Quoted text
In the view of the Baha'i International Community, communication projects aimed at altering attitudes and behaviour towards women and women-related issues are crucial to the success of the recommendations of the Secretary-General. Development communication is already a firmly established field of effort. Preliminary research on existing attitudes determines both who are the target audiences and what are the appropriate messages for each audience as well as the appropriate vehicles for dissemination of those messages.
Frequently, an important message may need to be directed towards a group that is not the beneficiary. A primary target for communication related to development projects for women may well be men. Each country must determine what level of intensity of the communication strategy will be most effective: an intensive campaign, brief in duration but high in profile, or one that is cumulative, reaching smaller audiences but building up over a period of time.
In addition to the mass communications media, appropriate vehicles for carrying message of change in rural areas are activities such as folk theater, songs and puppetry. These can reinforce discussion in the more traditional open forums.
A mutually reinforcing relationship arises when individual initiative, as shown by women participating in women's programmes, is supported by the village. This process of developing a community spirit to support and fortify individual efforts on the part of women is brought about through an education and communication programme which precedes project activities. It is the effort to achieve such a progressive, dynamic and, above all, harmonious relationship that characterizes Baha'i programmes of social development.

Brief
In the passage on development communication for women, which activities besides the mass media are named as appropriate vehicles for carrying messages of change in rural areas?

Data lines

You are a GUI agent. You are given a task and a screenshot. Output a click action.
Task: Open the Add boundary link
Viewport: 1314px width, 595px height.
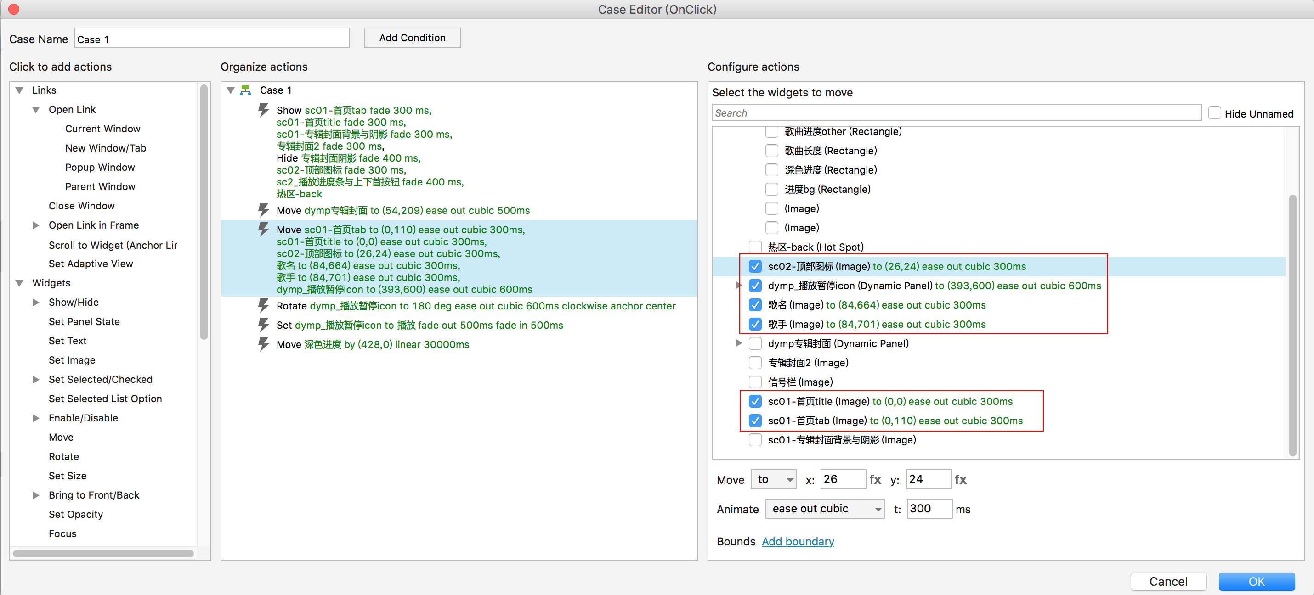click(798, 541)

The solution
Folk theater, songs and puppetry.